Russia has committed war crimes in the Ukrainian city of Kharkiv, where hundreds of civilians were killed or maimed in indiscriminate bombardments that targeted residential neighborhoods and many times used banned cluster bombs, Amnesty International said on June 13.
“The repeated use of widely banned cluster munitions is shocking, and a further indication of utter disregard for civilian lives," Amnesty said in a report titled Anyone Can Die At Any Time.
Amnesty said it had uncovered proof in Kharkiv, Ukraine's second-largest city with a population of 1.4 million people, that Russian forces repeatedly used 9N210 and 9N235 cluster bombs and scatterable land mines, all of which are banned under international agreements.

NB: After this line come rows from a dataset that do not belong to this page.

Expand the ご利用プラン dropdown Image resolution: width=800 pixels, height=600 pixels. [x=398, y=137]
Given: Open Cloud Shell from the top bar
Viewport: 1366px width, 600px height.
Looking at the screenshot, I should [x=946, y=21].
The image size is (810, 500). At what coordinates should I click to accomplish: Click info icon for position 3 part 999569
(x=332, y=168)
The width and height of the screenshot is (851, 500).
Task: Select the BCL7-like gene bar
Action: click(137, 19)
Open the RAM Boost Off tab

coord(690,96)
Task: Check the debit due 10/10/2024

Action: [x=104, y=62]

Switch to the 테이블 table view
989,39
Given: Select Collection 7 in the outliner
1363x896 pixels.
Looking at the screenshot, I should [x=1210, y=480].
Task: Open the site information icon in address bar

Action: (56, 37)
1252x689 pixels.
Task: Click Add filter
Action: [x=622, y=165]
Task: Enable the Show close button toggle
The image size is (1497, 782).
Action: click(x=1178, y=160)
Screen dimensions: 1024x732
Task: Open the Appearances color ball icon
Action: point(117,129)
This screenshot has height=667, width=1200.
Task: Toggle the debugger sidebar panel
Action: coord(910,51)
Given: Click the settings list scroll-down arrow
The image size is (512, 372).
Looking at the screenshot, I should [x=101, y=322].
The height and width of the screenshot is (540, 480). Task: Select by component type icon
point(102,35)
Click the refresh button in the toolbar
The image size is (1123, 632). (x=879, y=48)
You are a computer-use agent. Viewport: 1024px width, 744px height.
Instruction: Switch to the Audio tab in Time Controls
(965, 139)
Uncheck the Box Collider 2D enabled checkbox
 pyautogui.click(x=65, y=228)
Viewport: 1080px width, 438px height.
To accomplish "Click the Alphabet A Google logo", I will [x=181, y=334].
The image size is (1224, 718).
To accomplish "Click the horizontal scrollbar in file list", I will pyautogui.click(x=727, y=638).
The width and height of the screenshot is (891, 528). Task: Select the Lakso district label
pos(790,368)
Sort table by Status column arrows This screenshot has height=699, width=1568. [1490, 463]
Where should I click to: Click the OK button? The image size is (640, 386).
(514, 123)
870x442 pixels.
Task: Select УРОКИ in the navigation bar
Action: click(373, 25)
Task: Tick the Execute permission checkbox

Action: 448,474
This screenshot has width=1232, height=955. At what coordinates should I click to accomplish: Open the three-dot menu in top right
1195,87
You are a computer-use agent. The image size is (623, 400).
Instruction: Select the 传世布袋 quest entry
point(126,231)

Cluster munitions release dozens of bomblets or grenades midair, scattering them indiscriminately over hundreds of square meters.
"The Russian forces responsible for these horrific attacks must be held accountable for their actions, and victims and their families must receive full reparations,” said Amnesty's Donatella Rovera.
"This is true both for the strikes carried out using cluster (munitions) as well as those conducted using other types of unguided rockets and unguided artillery shells," Rovera said.
The report says Russian forces bombarded civilian and residential areas of Kharkiv relentlessly for two months from the first day of Moscow's unprovoked invasion on February 24, causing "wholesale destruction."
"The continued use of such inaccurate explosive weapons in populated civilian areas, in the knowledge that they are repeatedly causing large numbers of civilian casualties, may even amount to directing attacks against the civilian population.
"People have been killed in their homes and in the streets, in playgrounds and in cemeteries, while queueing for humanitarian aid, or shopping for food and medicine," Rovera said.
"The Russian forces responsible for these horrific attacks must be held accountable."
The report quoted the Kharkiv region's military administration as saying that 606 civilians had been killed and 1,248 wounded since the conflict began. Most of the strikes investigated by Amnesty inflicted multiple casualties over widespread areas.
Although Russia is not a signatory of the Convention on Cluster Munitions or the Convention on Anti-Personnel Mines that ban the use of such weapons, "international humanitarian law prohibits indiscriminate attacks and the use of weapons that are indiscriminate by nature."
"Launching indiscriminate attacks resulting in death or injury to civilians, or damage to civilian objects, constitutes war crimes," the report concluded.